Dépouillement du regard
Avec Liberté, la nuit, tourné en 1983, Garrel revient donc à une forme de cinéma plus traditionnelle. Pourtant, le scénario est réduit à son plus simple squelette. Comme si au fond Garrel rechignait à développer, à nuancer. Comme si pour lui, l’évidence et la beauté de toute vie se résumaient en quelques étapes : l’amour, la rupture, la politique, l’engagement et le désir d’agir sur le milieu dans lequel on se trouve. Voici des thèmes à partir desquels on peut construire une histoire, mettre en jeu des problématiques. Mais ce cinéaste, en primitif qu’il est, n’oublie jamais que la caméra est avant tout un instrument pour regarder les êtres, le monde, les paysages et les femmes aimées. Il ne cherche pas à produire un discours clair, à faire de ses films des sujets de société. Le regard prime avant tout. Les personnages qu’il filme, qu’il prend le temps de regarder sans forcément leur imposer un rôle précis, baignent dans la lumière, dans le noir et blanc, flottent et semblent se dissoudre. La sensibilité du regard que l’on porte sur autrui est une forme d’humanisme, une façon de laisser à chacun le mystère qui lui est propre. Ce cinéaste ne va pas chercher à mettre en avant des personnages qui ne soient que des pièces dans la construction d’un discours général englobant et niant l’individu. Et sur cet aspect le film est d’une beauté à couper le souffle. Rarement a‑t-on vu régner à ce point une telle fragilité, une telle pureté et une telle douceur. Le noir et blanc, la musique, les différents effets d’images, de surexposition… Sorti d’une période que l’on pourrait qualifier d’expérimentale, Garrel n’a pourtant rien perdu de ce qui constitue la force de son regard. Celui qu’il porte sur Christine Boisson crée un immense moment de cinéma. Toute transparence disparaît, toute excuse romanesque s’envole. Le personnage qu’est censée incarner l’actrice passe au second plan. Le regard du cinéaste, dans la façon qu’il a de dévorer ce visage et ce corps, apparaît comme un des protagonistes majeurs du film. Les portraits cinématographiques de l’actrice qu’il réalise laisse clairement transparaître sa présence derrière la caméra, en hors-champ.

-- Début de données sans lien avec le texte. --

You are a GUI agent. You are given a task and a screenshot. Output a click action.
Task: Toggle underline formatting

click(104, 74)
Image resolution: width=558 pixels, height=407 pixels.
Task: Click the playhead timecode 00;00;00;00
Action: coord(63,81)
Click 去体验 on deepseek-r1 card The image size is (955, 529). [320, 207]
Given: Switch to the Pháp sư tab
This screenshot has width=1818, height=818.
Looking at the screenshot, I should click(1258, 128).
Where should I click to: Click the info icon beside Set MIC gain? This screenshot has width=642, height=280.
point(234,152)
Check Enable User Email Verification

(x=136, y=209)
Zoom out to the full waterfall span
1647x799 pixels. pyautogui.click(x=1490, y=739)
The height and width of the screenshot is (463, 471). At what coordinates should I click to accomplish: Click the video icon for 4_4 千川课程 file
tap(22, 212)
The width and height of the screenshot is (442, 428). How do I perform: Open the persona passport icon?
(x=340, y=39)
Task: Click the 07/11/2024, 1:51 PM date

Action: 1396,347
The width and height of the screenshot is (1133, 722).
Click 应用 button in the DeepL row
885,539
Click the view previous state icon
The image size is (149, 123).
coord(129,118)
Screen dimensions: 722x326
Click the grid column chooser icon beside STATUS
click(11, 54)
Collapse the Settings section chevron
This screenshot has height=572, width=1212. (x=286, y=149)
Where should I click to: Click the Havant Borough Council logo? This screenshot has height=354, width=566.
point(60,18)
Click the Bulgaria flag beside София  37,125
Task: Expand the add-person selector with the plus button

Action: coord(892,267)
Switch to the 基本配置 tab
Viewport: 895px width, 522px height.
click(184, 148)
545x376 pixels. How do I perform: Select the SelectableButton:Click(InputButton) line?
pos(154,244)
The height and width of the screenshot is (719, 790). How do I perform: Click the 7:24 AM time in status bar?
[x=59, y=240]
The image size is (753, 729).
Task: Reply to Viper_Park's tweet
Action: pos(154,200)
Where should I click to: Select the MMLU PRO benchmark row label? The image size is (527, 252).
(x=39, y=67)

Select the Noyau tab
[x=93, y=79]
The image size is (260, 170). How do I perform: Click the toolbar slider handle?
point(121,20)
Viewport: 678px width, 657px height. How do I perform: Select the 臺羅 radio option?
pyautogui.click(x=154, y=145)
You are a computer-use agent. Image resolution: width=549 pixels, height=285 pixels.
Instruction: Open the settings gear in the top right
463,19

L’édition DVD, même si elle est dénuée de bonus, offre des copies restaurées de bonne qualité. Mais même sans cela, pouvoir accéder à ces films est un acte aujourd’hui vital. Espérons alors que cette édition ne soit qu’une première étape. Le cinéma de Garrel des années 1970, sa collaboration avec Nico, ne doivent pas rester à ce point cachés. La passion, le désespoir, la poésie et la violence que ces œuvres communiquent sont aujourd’hui plus que nécessaires.